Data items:
---------------

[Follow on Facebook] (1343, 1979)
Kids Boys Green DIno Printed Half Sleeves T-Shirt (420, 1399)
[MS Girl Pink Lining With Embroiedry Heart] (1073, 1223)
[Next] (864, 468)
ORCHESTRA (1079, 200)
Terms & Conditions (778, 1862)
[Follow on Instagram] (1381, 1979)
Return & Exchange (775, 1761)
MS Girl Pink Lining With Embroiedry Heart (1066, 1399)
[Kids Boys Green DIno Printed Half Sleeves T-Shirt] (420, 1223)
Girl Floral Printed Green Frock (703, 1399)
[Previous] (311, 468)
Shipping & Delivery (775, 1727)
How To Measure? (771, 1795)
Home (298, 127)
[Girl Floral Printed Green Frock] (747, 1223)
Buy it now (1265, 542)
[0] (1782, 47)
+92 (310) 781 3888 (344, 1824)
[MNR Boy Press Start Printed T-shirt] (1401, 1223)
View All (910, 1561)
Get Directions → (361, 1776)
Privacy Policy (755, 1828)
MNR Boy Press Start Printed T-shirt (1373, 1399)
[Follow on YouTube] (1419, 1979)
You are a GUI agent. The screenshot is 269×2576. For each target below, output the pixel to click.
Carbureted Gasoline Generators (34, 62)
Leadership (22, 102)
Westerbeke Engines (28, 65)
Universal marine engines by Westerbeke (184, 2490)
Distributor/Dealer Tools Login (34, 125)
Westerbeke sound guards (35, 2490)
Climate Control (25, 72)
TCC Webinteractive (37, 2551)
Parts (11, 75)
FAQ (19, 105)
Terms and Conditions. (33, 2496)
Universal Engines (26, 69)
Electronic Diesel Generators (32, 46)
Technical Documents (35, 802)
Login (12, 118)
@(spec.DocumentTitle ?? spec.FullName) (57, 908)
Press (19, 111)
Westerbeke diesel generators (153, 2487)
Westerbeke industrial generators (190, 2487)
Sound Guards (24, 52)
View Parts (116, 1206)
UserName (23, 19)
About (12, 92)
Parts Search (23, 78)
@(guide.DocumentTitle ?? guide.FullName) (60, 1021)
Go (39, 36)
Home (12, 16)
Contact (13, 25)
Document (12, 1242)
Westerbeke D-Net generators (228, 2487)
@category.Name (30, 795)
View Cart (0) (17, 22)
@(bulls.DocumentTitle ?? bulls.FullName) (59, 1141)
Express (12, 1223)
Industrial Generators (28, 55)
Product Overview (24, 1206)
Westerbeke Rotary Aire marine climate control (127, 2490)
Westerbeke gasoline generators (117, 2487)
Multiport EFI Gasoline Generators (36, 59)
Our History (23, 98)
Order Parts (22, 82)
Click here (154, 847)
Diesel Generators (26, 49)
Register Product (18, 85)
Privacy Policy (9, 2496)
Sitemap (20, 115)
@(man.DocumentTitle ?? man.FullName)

---------------

> [Exercise aim]: Transcribe the records above exactly, beginning at the line that contains "Shipping & Delivery (775, 1727)" and ending with the line that contains "Sound Guards (24, 52)", both included, and nothing else.

> [Response to this task]:
Shipping & Delivery (775, 1727)
How To Measure? (771, 1795)
Home (298, 127)
[Girl Floral Printed Green Frock] (747, 1223)
Buy it now (1265, 542)
[0] (1782, 47)
+92 (310) 781 3888 (344, 1824)
[MNR Boy Press Start Printed T-shirt] (1401, 1223)
View All (910, 1561)
Get Directions → (361, 1776)
Privacy Policy (755, 1828)
MNR Boy Press Start Printed T-shirt (1373, 1399)
[Follow on YouTube] (1419, 1979)
You are a GUI agent. The screenshot is 269×2576. For each target below, output the pixel to click.
Carbureted Gasoline Generators (34, 62)
Leadership (22, 102)
Westerbeke Engines (28, 65)
Universal marine engines by Westerbeke (184, 2490)
Distributor/Dealer Tools Login (34, 125)
Westerbeke sound guards (35, 2490)
Climate Control (25, 72)
TCC Webinteractive (37, 2551)
Parts (11, 75)
FAQ (19, 105)
Terms and Conditions. (33, 2496)
Universal Engines (26, 69)
Electronic Diesel Generators (32, 46)
Technical Documents (35, 802)
Login (12, 118)
@(spec.DocumentTitle ?? spec.FullName) (57, 908)
Press (19, 111)
Westerbeke diesel generators (153, 2487)
Westerbeke industrial generators (190, 2487)
Sound Guards (24, 52)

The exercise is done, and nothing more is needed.